The Texas Public Utilities Commission (PUC) wants to build half a dozen transmission lines to get wind-generated energy from the west Texas plains to the state’s power grid. They’ve been anxious to do this for awhile, and how much do they think this is going to cost? Why, just $7 billion.
Yeah, I did a double-take, too.
The Dallas Morning News had a story about this just today. When the project was first proposed, it was going to cost about $5 billion (in itself, not exactly a bargain). Back in 2008, wind energy was “cheap,” compared to natural gas. Since then, natural gas prices have plummeted, and wind energy has become much more expensive. The PUC can’t just write a check for the lines – the cost gets passed on to ratepayers. That’s you, of course, struggling taxpayer.
After this incredibly hot summer, when many of us experienced the rolling brownouts and power outages that came with the high daytime demand on the power grid, it became obvious that we need more energy and of course, a way to get that energy to the grid. The Dallas Morning News pointed out, however, what seems fairly obvious – wind in west Texas blows harder at night, and during the day when the demand is highest, we’re actually getting the least bang for our buck. More wind transmission lines will be expensive and actually produce very little. We still need more natural gas plants to offset the loss during peak hours. After all, if the wind isn’t blowing, the turbines aren’t spinning, and there’s nothing being generated.
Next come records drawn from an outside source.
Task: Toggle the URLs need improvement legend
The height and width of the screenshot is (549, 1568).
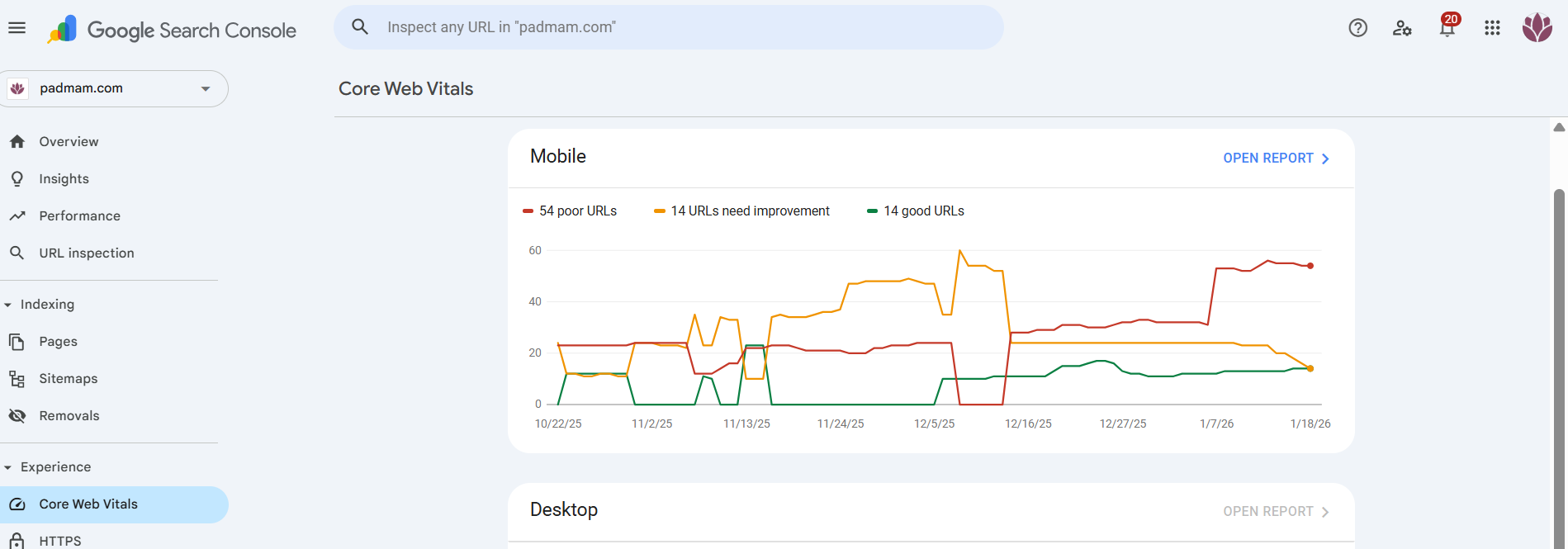Action: pyautogui.click(x=741, y=211)
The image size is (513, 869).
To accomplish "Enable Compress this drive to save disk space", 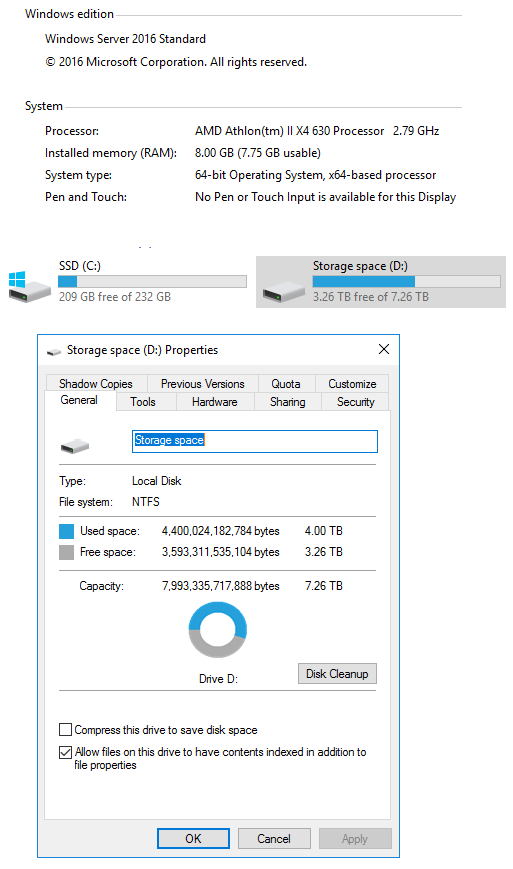I will 65,729.
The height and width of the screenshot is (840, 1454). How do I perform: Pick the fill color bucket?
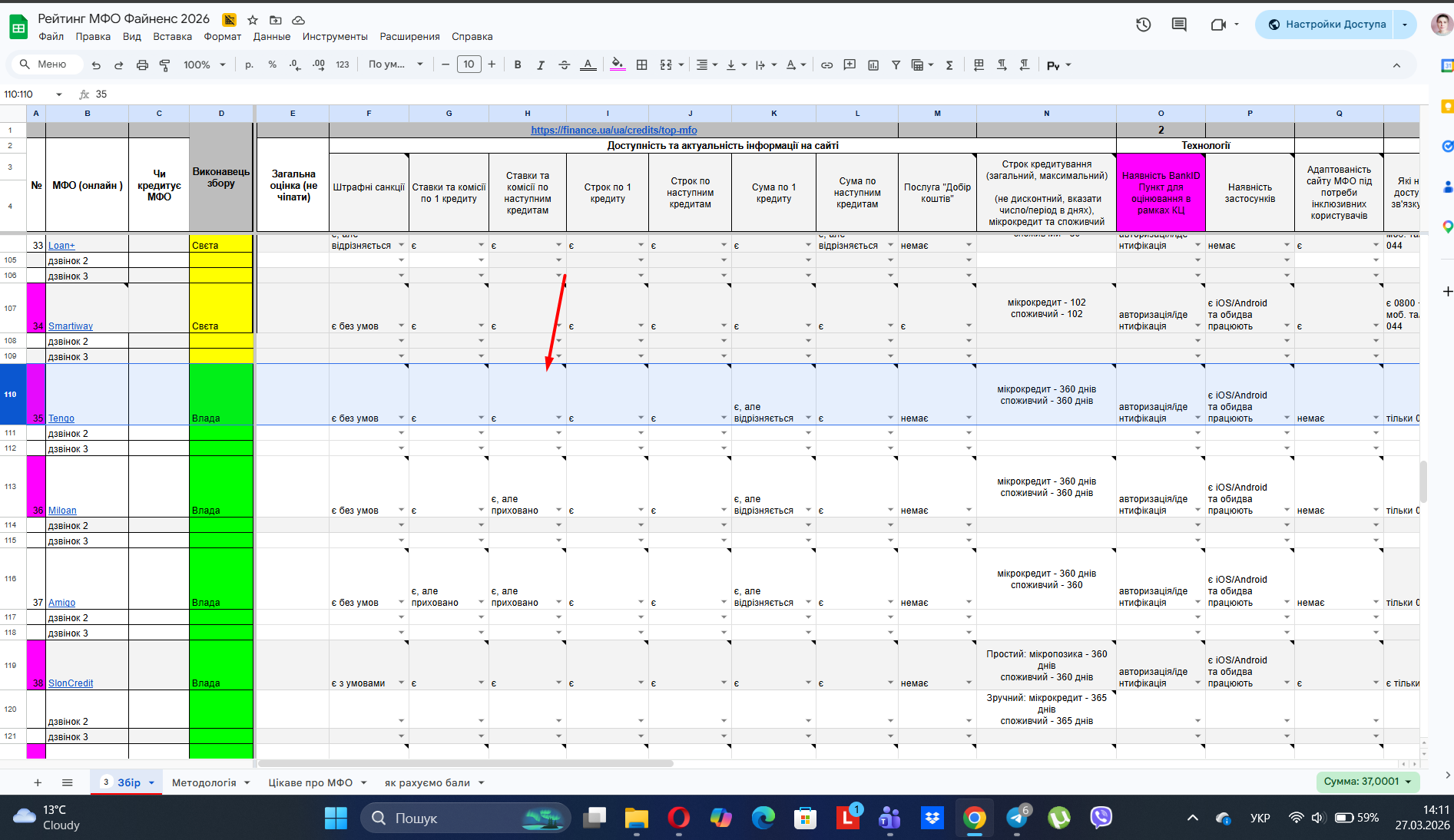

There is quite the debate going on about whether the PUC should go ahead with the plan as written for the lines. Senate Natural Resources chairman Sen. Troy Fraser (R-Horseshoe Bay) asked the PUC to cut back on line building, keeping the cost in mind. In spite of this, because the line in question is already under construction, ratepayers could still end up footing the bill for work completed.
All of the anxiety to look at alternative forms of energy is leading us down a very expensive path. Texas should take a long, hard look at the cost-benefit of wind energy, and not let environmentalist rhetoric deter from the realities and complexities involved in generation, delivery, and reliability of such energy. Seven billion dollars in costs, for just a handful of transmission lines, should give anyone pause, but especially government, and especially for something about which there are so many concerns.